Got a dirty diaper to change? Imagine the soft breeze and the light green grass. Got someone in need of you sitting by their bedside? Hold their hands and drift back to that concert you attended. Smile with your eyes. Got people who need you to feed them? Remember the cheese dogs at the fair. Have an impossible amount of internet work to do? Take five-second breaks and imagine that spectacular three-pointer that won the game last year. To keep these places fresh and available, tell someone about them, or write them down, or sketch them. You can also boost their power if you take a minute and consider what makes them safe and happy. These are sanctuaries of your own making. Use them, not to avoid life, but to provide yourself with pleasant breaks from challenging times.

There are many sites devoted to using imagery. Two examples include: https://www.mentalhelp.net/stress/visualization-and-guided-imagery-techniques-for-stress-reduction/

https://www.wikihow.com/Be-in-Your-Happy-Place

Happy Habit #5: Meditation and Relaxation

In 1975, Herbert Benson of Harvard University published a ground-breaking book titled, The Relaxation Response. Now, thousands of publications and websites are available to help you relax your mind and body. Some resources advocate mindfulness meditations. Others focus on physical relaxation. We’re big fans of relaxing, especially in stressful times. Stress depletes your immune system. Relaxing builds it back up.

For some people, trying to relax triggers anxiety. This could stem from self-consciousness or performance anxiety.
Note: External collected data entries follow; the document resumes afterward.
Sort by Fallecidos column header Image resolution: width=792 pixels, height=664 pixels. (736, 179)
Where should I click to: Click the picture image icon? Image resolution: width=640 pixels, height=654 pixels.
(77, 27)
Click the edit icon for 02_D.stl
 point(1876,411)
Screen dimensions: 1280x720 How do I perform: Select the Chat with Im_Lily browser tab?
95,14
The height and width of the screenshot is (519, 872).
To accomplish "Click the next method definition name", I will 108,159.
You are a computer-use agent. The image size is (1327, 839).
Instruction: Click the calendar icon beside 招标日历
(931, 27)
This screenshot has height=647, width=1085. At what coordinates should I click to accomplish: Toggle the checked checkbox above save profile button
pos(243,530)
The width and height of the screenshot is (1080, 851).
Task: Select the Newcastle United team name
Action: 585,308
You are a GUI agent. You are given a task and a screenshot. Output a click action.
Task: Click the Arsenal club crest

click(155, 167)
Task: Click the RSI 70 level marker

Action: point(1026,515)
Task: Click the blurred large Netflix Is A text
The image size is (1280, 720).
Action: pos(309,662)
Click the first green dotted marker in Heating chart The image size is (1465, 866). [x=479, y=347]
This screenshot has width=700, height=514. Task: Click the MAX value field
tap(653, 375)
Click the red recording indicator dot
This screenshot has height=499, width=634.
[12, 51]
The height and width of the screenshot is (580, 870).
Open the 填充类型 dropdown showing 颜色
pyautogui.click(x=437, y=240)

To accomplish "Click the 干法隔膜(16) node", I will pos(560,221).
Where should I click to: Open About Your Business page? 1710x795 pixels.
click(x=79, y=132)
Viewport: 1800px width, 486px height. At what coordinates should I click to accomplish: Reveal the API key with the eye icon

It can also be hard for people with trauma histories to relax. If this is true for you, take it slowly. Be patient with yourself, involve a support person if that helps, and realize that time and practice will help overcome your obstacles. Finally, remember all Happy Habits are about self-care. You get to be the judge of which ones work for you. Don’t take our word or anyone else’s word for what should work for you without testing and practicing it yourself.

Here’s a simple relaxation guide, similar to what Benson wrote about:

  1. Sit quietly in a comfortable position.
  2. Close your eyes.
  3. Relax your muscles, beginning with your toes, progressing up to the top of your head. As you move through your muscle groups, try to keep everything relaxed.
  4. Breathe through your nose. Become aware of your breathing. As you breathe out, you might choose to say a simple word or count your breaths up to four. There are differing opinions on this. Breathe easily and naturally. If your mind wanders, come back to your breath.
  5. Try to set aside at least 10 minutes. More is better; less is acceptable if that’s all you have. If you need to be precise with your time, set your phone alarm, but only with a very gentle, pleasant sound. Leave a few minutes to just sit and mentally return to the here and now. Don’t rush back into your hectic life if you can help it.
  6. Accept yourself. Don’t judge. Try to have a passive attitude. Watch yourself relax. Let thoughts come and go. No scolding! Offer yourself mindful and nonjudgmental acceptance for your efforts.
  7. Practice this as often as you can. Daily practice can make a huge difference in your stress level. You’re teaching your mind and body that it is possible to chill, let go, and relax.

Here’s a 20 minute guided practice: https://www.youtube.com/watch?v=MIr3RsUWrdo

Roughly 2000 years ago, the philosopher Seneca wrote, “There are more things to alarm us than to harm us, and we suffer more often in apprehension than reality.”

It’s your mind. Give it a good scrub. And then use it to stay healthy.